Hoher Grünflächenanteil wichtig
Eine wichtige Maßnahme wäre, die Anzahl der Grünflächen zu erhöhen und über das gesamte Stadtgebiet zu verteilen, so Brigitte Allex vom Institut für Landschaftsentwicklung, Erholungs- und Naturschutzplanung an der Universität für Bodenkultur Wien. Schließlich werden Grünflächen häufiger genutzt, wenn sie von der Wohnung aus rasch erreichbar sind. Sowohl die Grünflächen als auch die Wege dorthin sollten durch Bäume beschattet sein.
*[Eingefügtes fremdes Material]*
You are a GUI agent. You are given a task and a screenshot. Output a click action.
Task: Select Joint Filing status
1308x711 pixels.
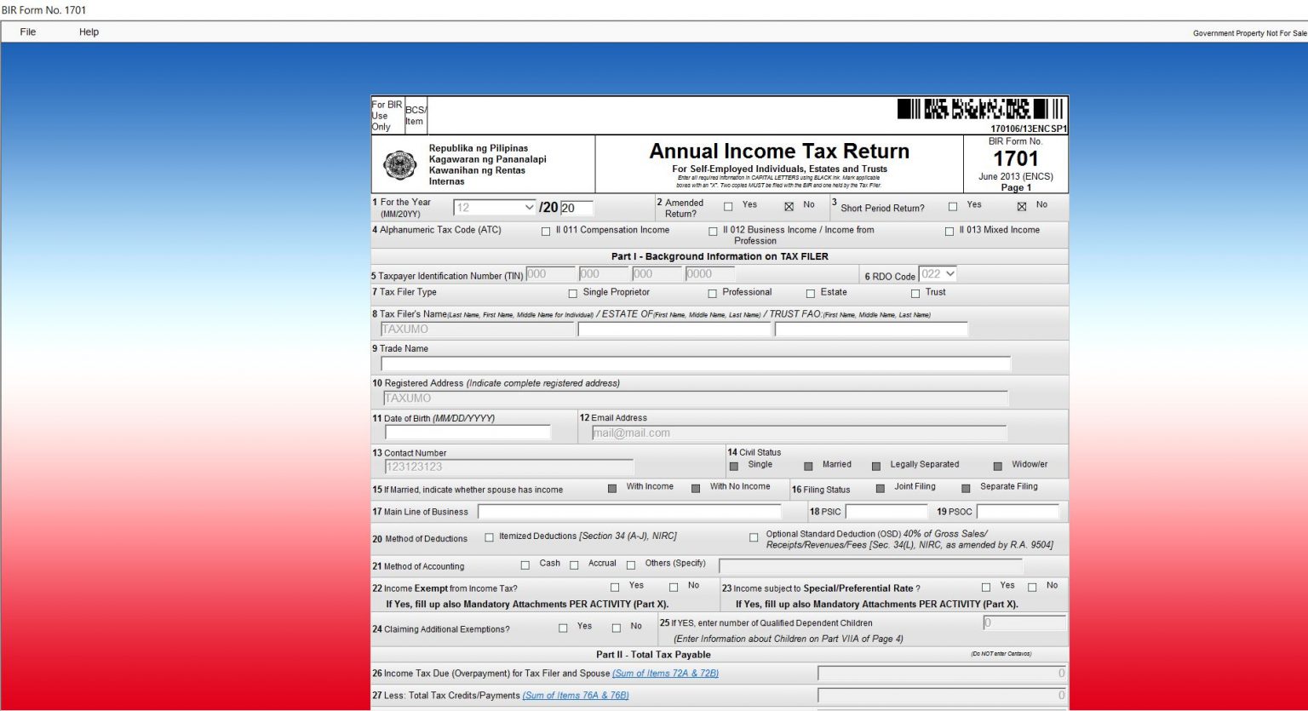pos(880,487)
Dazu Hans-Peter Hutter, Facharzt am Institut für Umwelthygiene der MedUni Wien: "Auch aus umwelthygienischer Sicht sind horizontale und vertikale Begrünungen in der Stadt von großer Bedeutung". Gesundheitliche Vorteile ergeben sich dadurch städteklimatisch – Stichwort urbane Hitzeinseln –, aber auch lufthygienisch (Stichwort Staub-Abpufferung).
Wien lebenswerter machen
Anhand der neu gewonnenen Daten und der Analyse von internationalen Best-Practice-Beispielen im Zuge des Forschungsprojekts sollen Empfehlungen für die Stadt- und Landschaftsplanung erarbeitet werden, um Wien in der sommerlichen Hitze zukünftig lebenswerter zu machen. (af)
Das Projekt "Vulnerability of and adaption strategies for migrant groups in urban heat environments (EthniCityHeat)" unter der Leitung von ao. Univ.-Prof. Mag. Dr. Franz Kolland läuft von 2014 - 2017. Es wird aus Mitteln des Klima-und Energiefonds gefördert und im Rahmen des Austrian Climate Research Programmes (ACRP) durchgeführt.